Eurozone bank reserves at Eurosystem and sums borrowed under LTROs, year-end 2019

Macrobond, ING
Macrobond, ING

TLTRO borrowing: more popular in the South (until 2020)

As noted earlier, the TLTRO rate has been tied to bank lending performance since 2016. Until the pandemic struck last year, the best obtainable TLTRO rate was equal to the deposit rate. Banks could (partly) offset the negative rate costs on their reserves with the negative rate revenues on TLTRO borrowing. Insofar as TLTRO borrowing exceeded (non-exempted) excess reserves, banks could even make a profit. TLTRO borrowing exceeded reserves in Spain, Italy, Portugal and Greece in the years 2016-2019.

TLTRO borrowing exceeded reserves in Spain, Italy, Portugal and Greece in the years 2016-2019

Indeed during that period, TLTRO negative rate revenues exceeded negative rate expenses on reserves for the Italian banking sector, resulting in what we call a positive narrow gain from negative rates averaging €730m/year (see chart below). For the Spanish banking sector, this was about €430m/year. The German banking sector, in contrast, booked a narrow negative rate loss of €1.1bn/year, Dutch banks around €620m/year and French banks around €360m/year.

When the pandemic struck in March last year, the ECB changed the terms of the ongoing TLTRO-III, relaxing the lending benchmark and lowering the best obtainable TLTRO rate to -100bp. This allowed banks to not only offset reserve rate costs by TLTRO rate revenues, but to actually make a positive carry – provided they met their lending benchmarks, of course. Unsurprisingly, the strong new incentive attached led to the TLTRO borrowing surge the ECB had in mind, to make sure that a lack of liquidity would not be a problem in the financial system. As a result, since June 2020, the net monthly narrow result of negative rates (TLTRO rate revenues minus reserve rate costs) has turned positive for Germany, France and the Netherlands, and has increased markedly for Italy and Spain

Annual negative rate revenues and costs for banks per country (€ tr)

Macrobond, ING
Macrobond, ING

The bill, please! The cumulative result of negative rate policies

The cumulative narrow result of negative rate policies differs markedly between countries, up to €10bn between Germany and Italy

Although the monthly narrow result of negative rate ECB policies has turned positive in most countries now, the cumulative result since 2016 still differs markedly between countries, up to €10bn between Germany and Italy. The chart below shows that Italy and Spain had the highest net revenues (€5.9bn and €3.5bn per April 2021, respectively); banks in those countries both took out TLTRO loans early and had relatively low excess reserves. Banks in Germany and the Netherlands have faced the biggest net costs, as they had relatively high excess reserves and borrowed few TLTRO funds until mid-2020. The current (April 2021) net interest result is ‑€4.0bn for Germany and ‑€1.9bn for the Netherlands. France is in between these two groups (-€0.2bn), having both relatively high excess reserves but also higher TLTRO borrowing.

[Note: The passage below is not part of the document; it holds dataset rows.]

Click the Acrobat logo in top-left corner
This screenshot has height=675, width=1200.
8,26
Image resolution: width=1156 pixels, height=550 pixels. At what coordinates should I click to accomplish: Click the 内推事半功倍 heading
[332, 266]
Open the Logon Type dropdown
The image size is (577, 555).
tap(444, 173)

Eurozone banks, cumulative ECB negative rate flows since June 2016 (€ billion)

Macrobond, ING
Macrobond, ING

As emphasised earlier, this overview of narrow revenues and costs of rates on TLTROs and excess reserves should not be interpreted as an encompassing assessment of gains and losses of monetary policy. That said, it does show that unconventional monetary policy, like most policies, has redistributive consequences, also within the banking sector.